[git pull] drm for 5.8-rc1

Thu Jul 2 21:14:01 UTC 2020

On 7/2/20 1:22 AM, Daniel Stone wrote:
> Hi,
> 
> On Wed, 1 Jul 2020 at 20:45, James Jones <jajones at nvidia.com> wrote:
>> OK, I think I see what's going on.  In the Xorg modesetting driver, the
>> logic is basically:
>>
>> if (gbm_has_modifiers && DRM_CAP_ADDFB2_MODIFIERS != 0) {
>>     drmModeAddFB2WithModifiers(..., gbm_bo_get_modifier(bo->gbm));
>> } else {
>>     drmModeAddFB(...);
>> }
> 
> I read this thread expecting to explain the correct behaviour we
> implement in Weston and how modesetting needs to be fixed, but ...
> that seems OK to me? As long as `gbm_has_modifiers` is a proxy for 'we
> used gbm_(bo|surface)_create_with_modifiers to allocate the buffer'.

Yes, the hazards of reporting findings before verifying.  I now see 
modesetting does query the DRM-KMS modifiers and attempt to allocate 
with them if it found any.  However, I still see a lot of ways things 
can go wrong, but I'm not going to share my speculation again until I've 
actually verified it, which is taking a frustratingly long time.  The 
modesetting driver is not my friend right now.

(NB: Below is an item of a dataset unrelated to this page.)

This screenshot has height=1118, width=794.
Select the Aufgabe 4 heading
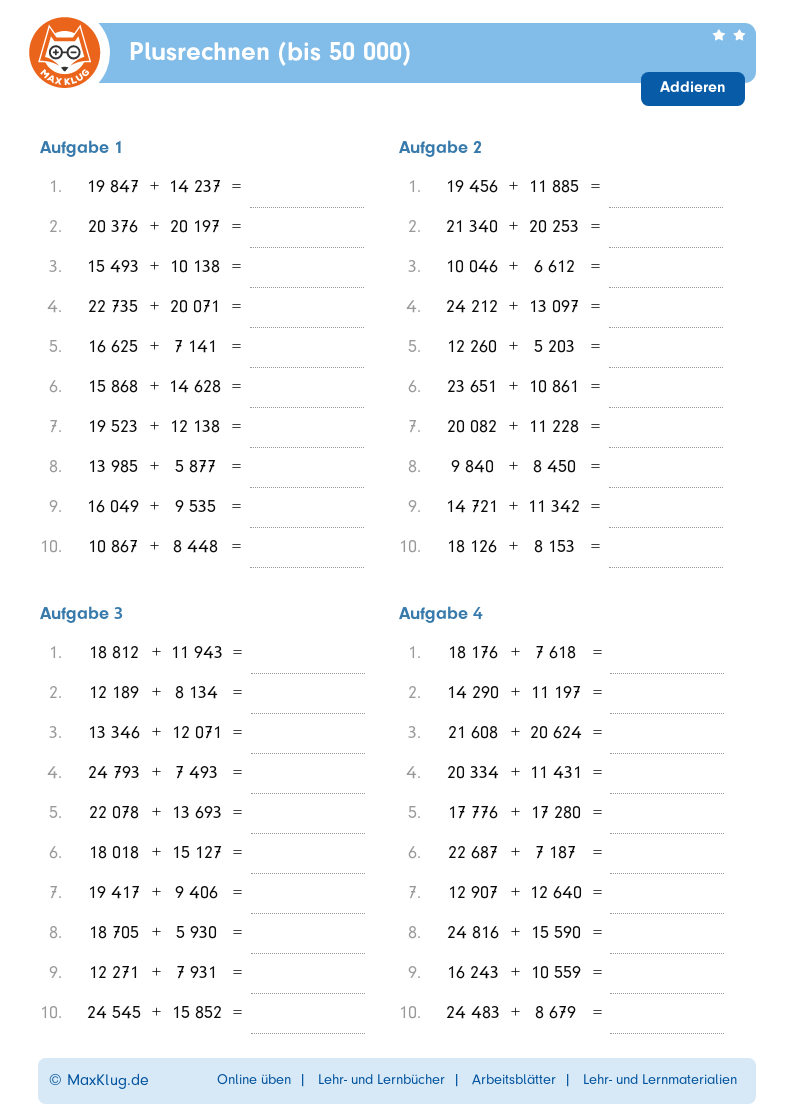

>> There's no attempt to verify the DRM-KMS device supports the modifier,
>> but then, why would there be?  GBM presumably chose a supported modifier
>> at buffer creation time, and we don't know which plane the FB is going
>> to be used with yet.  GBM doesn't actually ask the kernel which
>> modifiers it supports here either though.
> 
> Right, it doesn't ask, because userspace tells it which modifiers to
> use. The correct behaviour is to take the list from the KMS
> `IN_FORMATS` property and then pass that to
> `gbm_(bo|surface)_create_with_modifiers`; GBM must then select from
> that list and only that list. If that call does not succeed and Xorg
> falls back to `gbm_surface_create`, then it must not call
> `gbm_bo_get_modifier` - so that would be a modesetting bug. If that
> call does succeed and `gbm_bo_get_modifier` subsequently reports a
> modifier which was not in the list, that's a Mesa driver bug.
> 
>> It just goes into Mesa via
>> DRI and reports the modifier (unpatched) Mesa chose on its own.  Mesa
>> just hard-codes the modifiers in its driver backends since its thinking
>> in terms of a device's 3D engine, not display.  In theory, Mesa's DRI
>> drivers could query KMS for supported modifiers if allocating from GBM
>> using the non-modifiers path and the SCANOUT flag is set (perhaps some
>> drivers do this or its equivalent?  Haven't checked.), but that seems
>> pretty gnarly and doesn't fix the modifier-based GBM allocation path
>> AFAIK.  Bit of a mess.
> 
> Two options for GBM users:
> * call gbm_*_create_with_modifiers, it succeeds, call
> gbm_bo_get_modifier, pass modifier into AddFB
> * call gbm_*_create (without modifiers), it succeeds, do not call
> gbm_bo_get_modifier, do not pass a modifier into AddFB
> 
> Anything else is a bug in the user. Note that falling back from 1 to 2
> is fine: if `gbm_*_create_with_modifiers()` fails, you can fall back
> to the non-modifier path, provided you don't later try to get a
> modifier back out.
>
>> For a quick userspace fix that could probably be pushed out everywhere
>> (Only affects Xorg server 1.20+ AFAIK), just retrying
>> drmModeAddFB2WithModifiers() without the DRM_MODE_FB_MODIFIERS flag on
>> failure should be sufficient.
> 
> This would break other drivers.

I think this could be done in a way that wouldn't, though it wouldn't be 
quite as simple.  Let's see what the true root cause is first though.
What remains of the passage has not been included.